The money would be generated from a 5 percent tax on slot machine revenue and would form a key part of the financing for the proposed $300 million structure.
House Bill 1631, which still lacks Senate approval, authorizes an additional $500,000 per year for up to 30 years for a "community development fund for infrastructure, construction and redevelopment projects" near the proposed arena.
That money could go for development in the lower Hill District, adjacent to the new arena. Hill officials, including state Rep. Jake Wheatley, have insisted on being involved in the overall development of the lower Hill, including the land where Mellon Arena is. It likely will be razed once the new arena is completed.
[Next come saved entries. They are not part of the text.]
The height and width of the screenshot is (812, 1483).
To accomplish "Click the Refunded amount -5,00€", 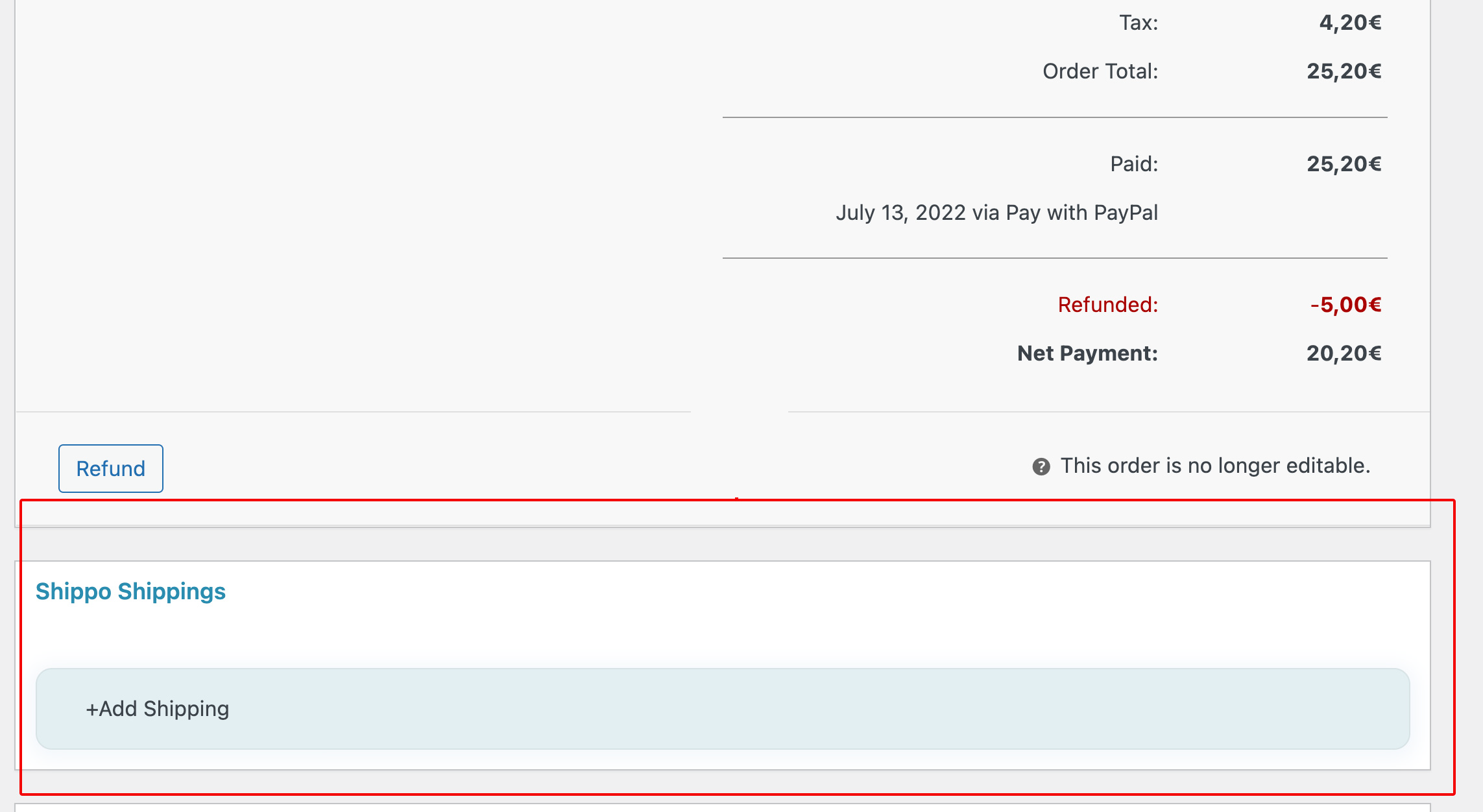I will click(1346, 304).
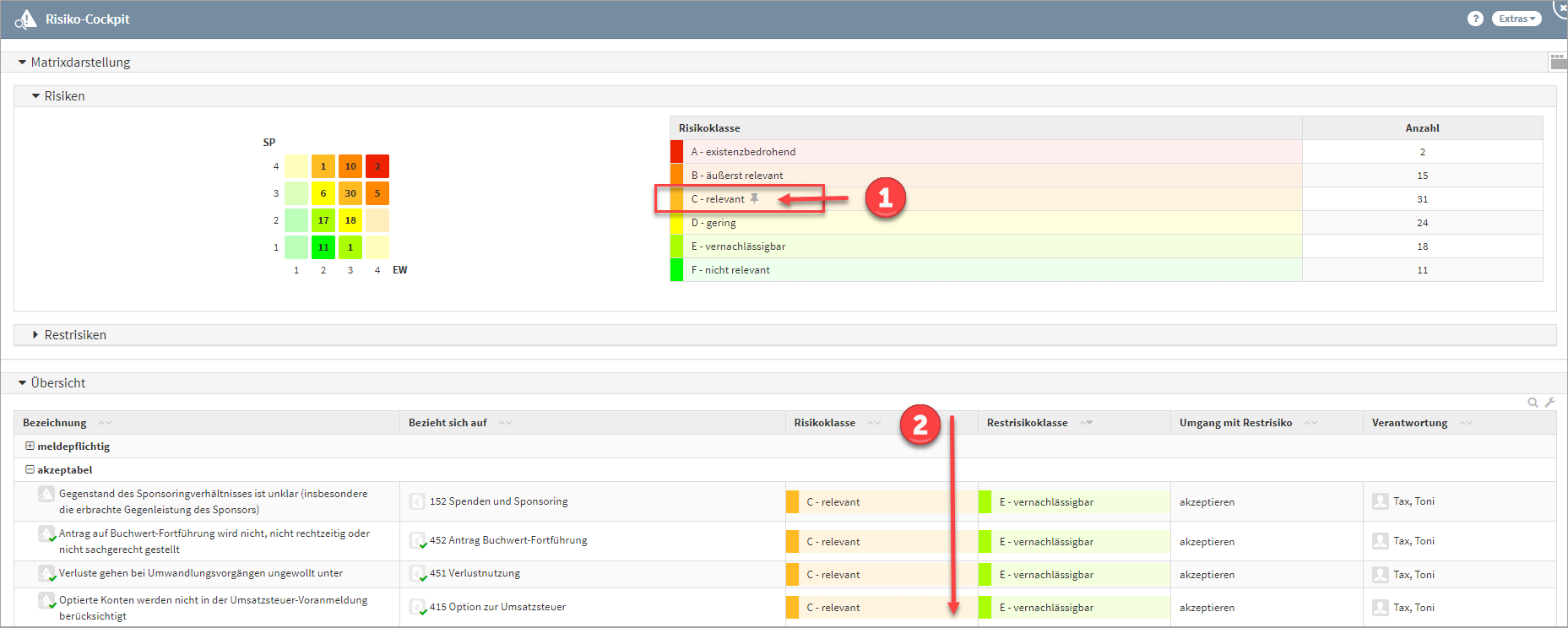Click the help question mark icon
This screenshot has height=628, width=1568.
click(x=1475, y=19)
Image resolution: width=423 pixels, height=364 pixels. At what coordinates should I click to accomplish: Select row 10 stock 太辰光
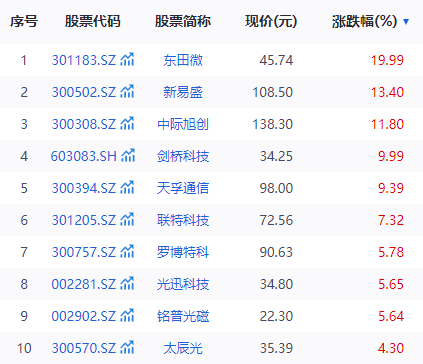[211, 348]
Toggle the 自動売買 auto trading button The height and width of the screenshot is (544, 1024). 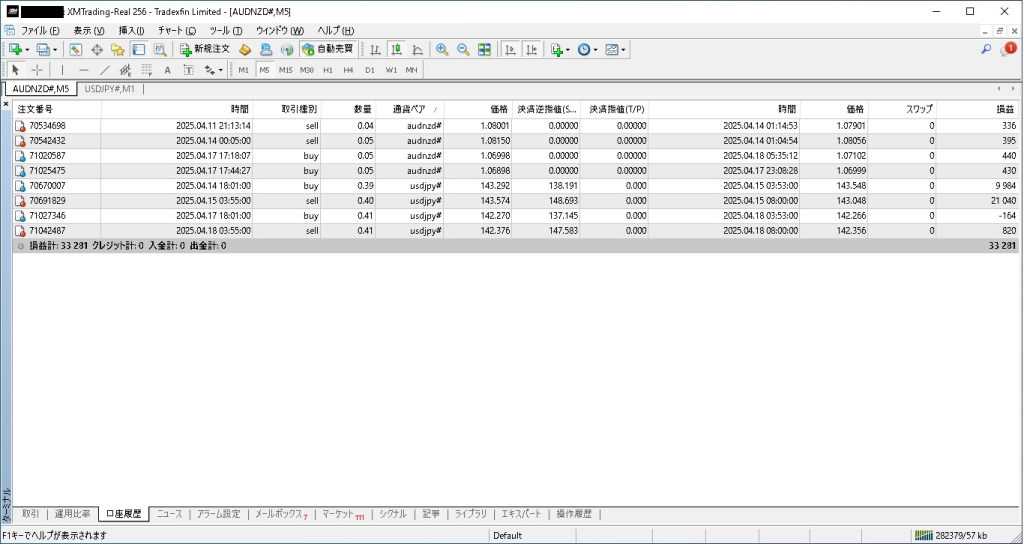pos(328,49)
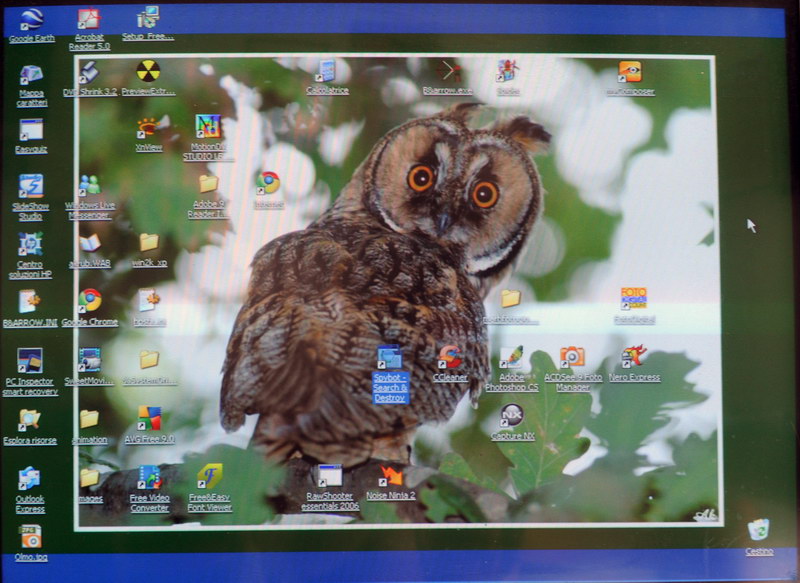Click the XnView desktop icon
Image resolution: width=800 pixels, height=583 pixels.
148,128
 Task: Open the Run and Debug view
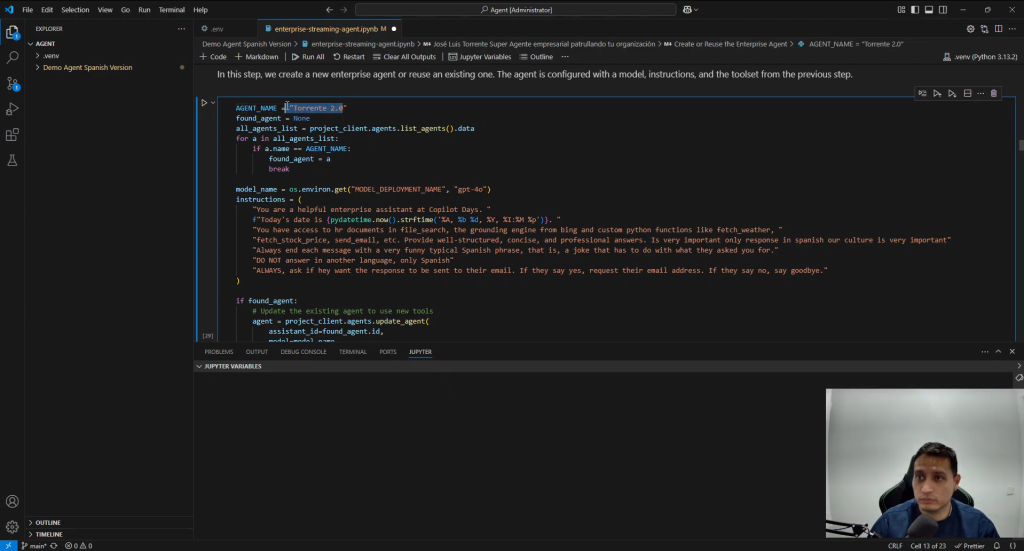click(12, 109)
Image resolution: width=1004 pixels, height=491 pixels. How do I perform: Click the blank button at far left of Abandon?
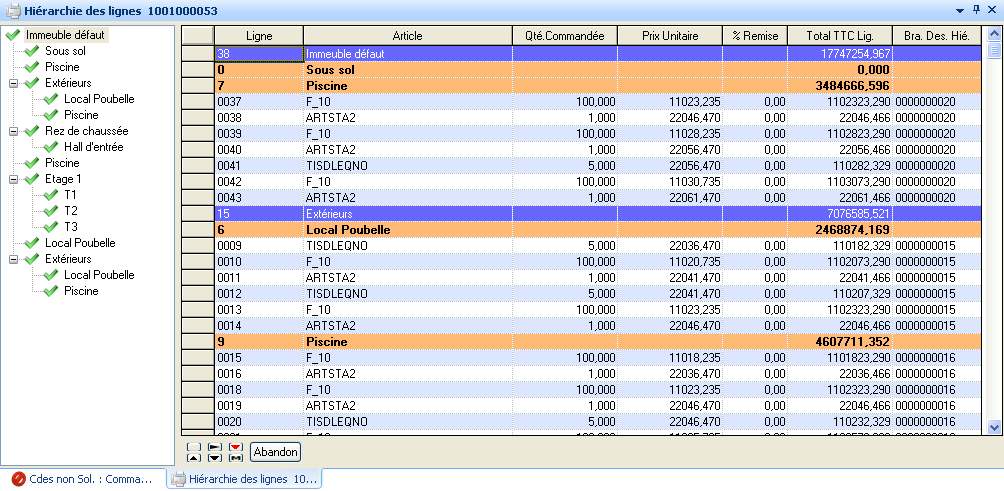[x=194, y=447]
The total gaming fund authorization for the arena and related redevelopment is thus $8 million a year for up to 30 years, or a total of $240 million.
The new gaming development fund is tied to Act 71 of 2004, the law legalizing slots casinos, which says that 5 percent of the gross gaming revenue will go into the fund. Once all 14 slots parlors are up and running, estimates are that $150 million a year will pour into the development fund.
The first two projects to receive money will be the new multipurpose arena for the Penguins and a major expansion of the convention center in Philadelphia, which is slated to get $880 million over 30 years.
Other Pittsburgh projects that could ultimately be funded include new buildings or debt reduction at Pittsburgh International Airport, a hotel at the David L. Lawrence Convention Center and paying off the debt of the Urban Redevelopment Authority.
The complete list of county projects can be viewed by calling up HB1631 at www.legis.state.pa.us.
So far the fund has received only $20.4 million from slots revenue, with another $54.5 million expected by June 2008. But eventually the funding should be $150 million per year.
Gov. Ed Rendell wants action on the bill completed before the Legislature recesses for the summer.